___ SUPPLIED PASSAGE ___

Tech Week's Towering Heights

For my third foray into the belly of the beast, I aimed high. It’s easy to get trapped in the cultural discourse surrounding tech, with all of its quirks and baffling social relations, but I didn’t want to obfuscate material concerns. I searched for the most industrial event I could find.
I landed on “AI Strikes Oil: American Dynamism in Energy,” advertised as “the only SF Tech Week event dedicated to the AI revolution reshaping America’s energy and industrial base.” I had fantasies of listening to a series of conversations that would knock me off my core and remind me of just how different the stakes of the world are to people invested in its lucrative demise. Most of the RSVPs were VCs and I wanted to know what types of discussion these people are having amongst each other, not realizing other people might hear them. In other words, I wanted a bite-sized glimpse into the reproduction of power.
Once I arrived, though, it became clear that such a glimpse would not come easy.
The event took place at CANOPY in Jackson Square (though can you really still call it Jackson Square if it’s one block south of City Lights? Are we not in North Beach at this point?). It’s a co-working space, and I’ve been around the block with co-working spaces and the discourse thereof (I worked at The Wing in New York pre-Covid!). But CANOPY is on a whole other level: Unlimited hotdesking sets you back $700/month, all the furniture is Herman Miller, and the private offices have law firm names on the doors. Arriving there contributed to a feeling I’ve had that, at its simplest, Tech Week is just how you get inside buildings in San Francisco that you might not otherwise have any means to access.

___

TASK INSTRUCTIONS:
Reproduce the Tech Week passage word for word, from "For my third" to "I could find.".

___ EXTRACTED DATA ___

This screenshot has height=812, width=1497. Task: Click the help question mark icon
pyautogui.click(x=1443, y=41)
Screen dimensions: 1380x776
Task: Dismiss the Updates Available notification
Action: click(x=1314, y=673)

___

ANSWER TO THIS TASK:
For my third foray into the belly of the beast, I aimed high. It’s easy to get trapped in the cultural discourse surrounding tech, with all of its quirks and baffling social relations, but I didn’t want to obfuscate material concerns. I searched for the most industrial event I could find.